• **How to complete this task**: Below are the records. Transcribe them exactly.

• **Records supplied**:
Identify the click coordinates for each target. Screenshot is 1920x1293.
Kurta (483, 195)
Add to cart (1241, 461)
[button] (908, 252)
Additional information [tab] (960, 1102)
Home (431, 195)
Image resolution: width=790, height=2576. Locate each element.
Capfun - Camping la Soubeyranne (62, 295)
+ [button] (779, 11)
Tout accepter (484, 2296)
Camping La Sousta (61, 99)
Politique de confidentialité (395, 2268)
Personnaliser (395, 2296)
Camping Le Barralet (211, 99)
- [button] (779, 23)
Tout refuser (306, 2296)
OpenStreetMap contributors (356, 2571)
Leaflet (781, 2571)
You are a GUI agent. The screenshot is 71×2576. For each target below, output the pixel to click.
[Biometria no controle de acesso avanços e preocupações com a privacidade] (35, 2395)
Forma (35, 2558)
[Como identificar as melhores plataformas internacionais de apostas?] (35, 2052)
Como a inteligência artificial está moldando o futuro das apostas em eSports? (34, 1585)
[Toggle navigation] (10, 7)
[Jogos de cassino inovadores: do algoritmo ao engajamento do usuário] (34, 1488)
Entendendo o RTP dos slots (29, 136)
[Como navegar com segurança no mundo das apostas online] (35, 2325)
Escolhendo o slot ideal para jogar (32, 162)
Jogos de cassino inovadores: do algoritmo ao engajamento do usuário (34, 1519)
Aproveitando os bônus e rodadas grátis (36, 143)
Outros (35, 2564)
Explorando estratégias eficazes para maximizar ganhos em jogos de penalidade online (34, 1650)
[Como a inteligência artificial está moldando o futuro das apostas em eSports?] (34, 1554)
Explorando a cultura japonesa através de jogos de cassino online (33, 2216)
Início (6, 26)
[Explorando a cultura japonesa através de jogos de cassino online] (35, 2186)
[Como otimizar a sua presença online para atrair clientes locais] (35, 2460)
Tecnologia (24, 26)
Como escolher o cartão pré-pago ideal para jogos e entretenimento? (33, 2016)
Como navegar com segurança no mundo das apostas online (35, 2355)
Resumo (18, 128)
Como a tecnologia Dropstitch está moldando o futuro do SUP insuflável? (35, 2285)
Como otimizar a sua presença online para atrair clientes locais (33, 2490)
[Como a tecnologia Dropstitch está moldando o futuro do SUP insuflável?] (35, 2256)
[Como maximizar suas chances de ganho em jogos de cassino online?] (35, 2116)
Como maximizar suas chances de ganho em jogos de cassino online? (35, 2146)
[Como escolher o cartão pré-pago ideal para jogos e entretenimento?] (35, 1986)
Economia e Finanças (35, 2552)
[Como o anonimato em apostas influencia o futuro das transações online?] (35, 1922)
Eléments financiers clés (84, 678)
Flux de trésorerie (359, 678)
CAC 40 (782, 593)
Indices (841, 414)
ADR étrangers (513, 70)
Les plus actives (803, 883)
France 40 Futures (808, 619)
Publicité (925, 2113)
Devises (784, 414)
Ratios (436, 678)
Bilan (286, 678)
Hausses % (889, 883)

• **Task solution**:
Identify the click coordinates for each target. Screenshot is 1920x1293.
Kurta (483, 195)
Add to cart (1241, 461)
[button] (908, 252)
Additional information [tab] (960, 1102)
Home (431, 195)
Image resolution: width=790, height=2576. Locate each element.
Capfun - Camping la Soubeyranne (62, 295)
+ [button] (779, 11)
Tout accepter (484, 2296)
Camping La Sousta (61, 99)
Politique de confidentialité (395, 2268)
Personnaliser (395, 2296)
Camping Le Barralet (211, 99)
- [button] (779, 23)
Tout refuser (306, 2296)
OpenStreetMap contributors (356, 2571)
Leaflet (781, 2571)
You are a GUI agent. The screenshot is 71×2576. For each target below, output the pixel to click.
[Biometria no controle de acesso avanços e preocupações com a privacidade] (35, 2395)
Forma (35, 2558)
[Como identificar as melhores plataformas internacionais de apostas?] (35, 2052)
Como a inteligência artificial está moldando o futuro das apostas em eSports? (34, 1585)
[Toggle navigation] (10, 7)
[Jogos de cassino inovadores: do algoritmo ao engajamento do usuário] (34, 1488)
Entendendo o RTP dos slots (29, 136)
[Como navegar com segurança no mundo das apostas online] (35, 2325)
Escolhendo o slot ideal para jogar (32, 162)
Jogos de cassino inovadores: do algoritmo ao engajamento do usuário (34, 1519)
Aproveitando os bônus e rodadas grátis (36, 143)
Outros (35, 2564)
Explorando estratégias eficazes para maximizar ganhos em jogos de penalidade online (34, 1650)
[Como a inteligência artificial está moldando o futuro das apostas em eSports?] (34, 1554)
Explorando a cultura japonesa através de jogos de cassino online (33, 2216)
Início (6, 26)
[Explorando a cultura japonesa através de jogos de cassino online] (35, 2186)
[Como otimizar a sua presença online para atrair clientes locais] (35, 2460)
Tecnologia (24, 26)
Como escolher o cartão pré-pago ideal para jogos e entretenimento? (33, 2016)
Como navegar com segurança no mundo das apostas online (35, 2355)
Resumo (18, 128)
Como a tecnologia Dropstitch está moldando o futuro do SUP insuflável? (35, 2285)
Como otimizar a sua presença online para atrair clientes locais (33, 2490)
[Como a tecnologia Dropstitch está moldando o futuro do SUP insuflável?] (35, 2256)
[Como maximizar suas chances de ganho em jogos de cassino online?] (35, 2116)
Como maximizar suas chances de ganho em jogos de cassino online? (35, 2146)
[Como escolher o cartão pré-pago ideal para jogos e entretenimento?] (35, 1986)
Economia e Finanças (35, 2552)
[Como o anonimato em apostas influencia o futuro das transações online?] (35, 1922)
Eléments financiers clés (84, 678)
Flux de trésorerie (359, 678)
CAC 40 (782, 593)
Indices (841, 414)
ADR étrangers (513, 70)
Les plus actives (803, 883)
France 40 Futures (808, 619)
Publicité (925, 2113)
Devises (784, 414)
Ratios (436, 678)
Bilan (286, 678)
Hausses % (889, 883)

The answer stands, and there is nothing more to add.